Katholieken aan de macht
In 1917 wijzigde er nog meer in de grondwet. Bijzonder onderwijs, zoals dat met een katholieke achtergrond, kreeg vanaf dit moment evenveel subsidie van de overheid als de openbare scholen. Bovendien werd het stemmen in de landelijke politiek aangepast om ervoor te zorgen dat de kleinere partijen meer kans hadden om in de regering te komen. Nu ook de arbeiders mochten stemmen én de manier van stemmen was aangepast, hoopten de socialisten van de SDAP op grotere aantallen stemmen. Zij hadden immers altijd gestreden voor dit soort wetten. De meeste stemmen gingen rond 1917 echter naar de Rooms Katholieke Staats Partij (RKSP).
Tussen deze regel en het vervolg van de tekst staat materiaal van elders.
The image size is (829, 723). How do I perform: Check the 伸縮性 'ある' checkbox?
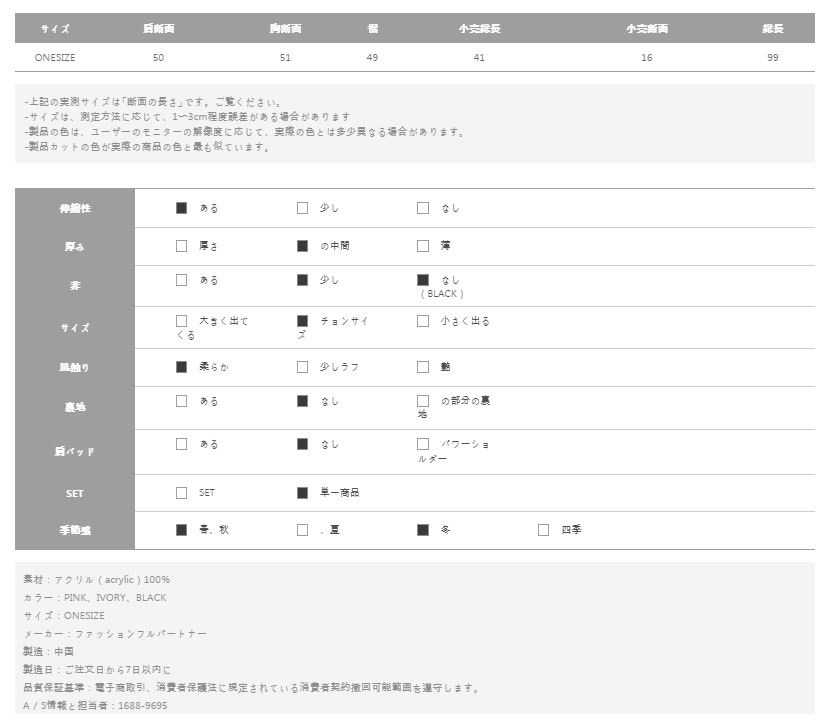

Katholieke minister-president
Namens deze RKSP werd Charles Ruijs de Beerenbrouck (1873-1936) in 1918 de tot dan toe jongste en de eerste katholieke minister-president in Nederland. Net als Haan was hij in Roermond geboren. Hij kwam uit een Limburgse adellijke familie met veel aanzien en de nodige bestuurservaring. Al snel stond hij met zijn regering voor een enorme uitdaging. De Eerste Wereldoorlog (1914-1918) was afgelopen en met de Russische Revolutie (1917) als voorbeeld braken er in heel Europa opstanden uit. In Nederland dacht de leider van de SDAP, Pieter Jelles Troelstra (1860-1930), dat het zou lukken om de arbeiders ook hier in opstand te laten komen tegen de regering. Dit bleek echter een foute inschatting te zijn. De mensen hadden het niet makkelijk aan het einde van de oorlog, maar het inzetten van geweld ging hen te ver. Ruijs de Beerenbrouck handelde daadkrachtig. Op plekken waar rellen werden verwacht, zette de regering soldaten in. Verder kwam de regering tegemoet aan de wensen van de arbeiders om de rust te bewaren. Zo kwam er in 1919 een kortere werkdag van acht uur. De SDAP kreeg niet meer macht, maar de arbeiders kregen het op die manier wel beter.